▶ _Task requirements_: Give back the line where "Image resolution: width=972" appears and all the lines after it until the listing ends, unchanged and with nothing else.

....

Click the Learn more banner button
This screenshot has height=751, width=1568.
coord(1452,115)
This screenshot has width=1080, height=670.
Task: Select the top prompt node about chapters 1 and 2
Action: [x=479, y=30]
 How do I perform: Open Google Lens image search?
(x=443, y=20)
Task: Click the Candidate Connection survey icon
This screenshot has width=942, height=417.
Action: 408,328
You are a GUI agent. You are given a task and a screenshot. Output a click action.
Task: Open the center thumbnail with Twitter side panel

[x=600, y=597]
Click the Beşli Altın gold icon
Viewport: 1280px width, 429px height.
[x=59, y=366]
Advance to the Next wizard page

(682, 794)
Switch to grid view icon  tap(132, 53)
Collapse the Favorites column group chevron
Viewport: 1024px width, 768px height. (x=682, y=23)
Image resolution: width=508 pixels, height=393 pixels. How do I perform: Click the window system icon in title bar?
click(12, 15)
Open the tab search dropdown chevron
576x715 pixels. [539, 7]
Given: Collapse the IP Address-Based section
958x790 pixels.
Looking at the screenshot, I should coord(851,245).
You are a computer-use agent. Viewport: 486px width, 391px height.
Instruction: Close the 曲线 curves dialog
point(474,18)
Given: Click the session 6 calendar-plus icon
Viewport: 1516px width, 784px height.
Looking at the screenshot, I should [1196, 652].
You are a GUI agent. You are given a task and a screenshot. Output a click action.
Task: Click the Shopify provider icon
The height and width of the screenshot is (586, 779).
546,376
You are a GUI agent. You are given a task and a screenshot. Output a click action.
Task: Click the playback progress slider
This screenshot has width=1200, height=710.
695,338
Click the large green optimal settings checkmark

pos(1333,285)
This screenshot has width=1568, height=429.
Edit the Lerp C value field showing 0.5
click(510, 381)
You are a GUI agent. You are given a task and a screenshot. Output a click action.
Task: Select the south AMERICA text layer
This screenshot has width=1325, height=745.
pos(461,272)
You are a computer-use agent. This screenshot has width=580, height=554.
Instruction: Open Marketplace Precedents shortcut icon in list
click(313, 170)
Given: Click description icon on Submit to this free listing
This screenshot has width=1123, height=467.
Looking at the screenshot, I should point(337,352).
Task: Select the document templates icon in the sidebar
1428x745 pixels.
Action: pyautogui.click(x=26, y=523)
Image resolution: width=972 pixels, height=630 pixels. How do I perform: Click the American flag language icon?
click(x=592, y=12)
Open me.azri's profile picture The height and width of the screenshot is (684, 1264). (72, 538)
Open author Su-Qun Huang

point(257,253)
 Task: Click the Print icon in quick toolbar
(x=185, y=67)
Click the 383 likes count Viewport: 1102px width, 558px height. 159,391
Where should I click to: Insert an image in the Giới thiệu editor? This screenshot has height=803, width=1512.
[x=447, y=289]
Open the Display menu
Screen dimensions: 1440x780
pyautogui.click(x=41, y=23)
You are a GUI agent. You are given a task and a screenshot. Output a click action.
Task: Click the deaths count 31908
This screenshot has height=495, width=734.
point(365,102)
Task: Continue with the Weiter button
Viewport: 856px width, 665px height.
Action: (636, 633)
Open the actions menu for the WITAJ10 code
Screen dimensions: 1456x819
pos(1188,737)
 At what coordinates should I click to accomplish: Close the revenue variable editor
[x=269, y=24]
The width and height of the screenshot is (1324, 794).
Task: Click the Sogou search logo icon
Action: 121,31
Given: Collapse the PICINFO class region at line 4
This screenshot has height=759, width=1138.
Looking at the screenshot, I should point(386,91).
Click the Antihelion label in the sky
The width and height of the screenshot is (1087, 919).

....

▶ _Solution_:
Image resolution: width=972 pixels, height=630 pixels. How do I perform: Click the American flag language icon?
click(x=592, y=12)
Open me.azri's profile picture The height and width of the screenshot is (684, 1264). (72, 538)
Open author Su-Qun Huang

point(257,253)
 Task: Click the Print icon in quick toolbar
(x=185, y=67)
Click the 383 likes count Viewport: 1102px width, 558px height. 159,391
Where should I click to: Insert an image in the Giới thiệu editor? This screenshot has height=803, width=1512.
[x=447, y=289]
Open the Display menu
Screen dimensions: 1440x780
pyautogui.click(x=41, y=23)
You are a GUI agent. You are given a task and a screenshot. Output a click action.
Task: Click the deaths count 31908
This screenshot has height=495, width=734.
point(365,102)
Task: Continue with the Weiter button
Viewport: 856px width, 665px height.
Action: (636, 633)
Open the actions menu for the WITAJ10 code
Screen dimensions: 1456x819
pos(1188,737)
 At what coordinates should I click to accomplish: Close the revenue variable editor
[x=269, y=24]
The width and height of the screenshot is (1324, 794).
Task: Click the Sogou search logo icon
Action: 121,31
Given: Collapse the PICINFO class region at line 4
This screenshot has height=759, width=1138.
Looking at the screenshot, I should point(386,91).
Click the Antihelion label in the sky
The width and height of the screenshot is (1087, 919).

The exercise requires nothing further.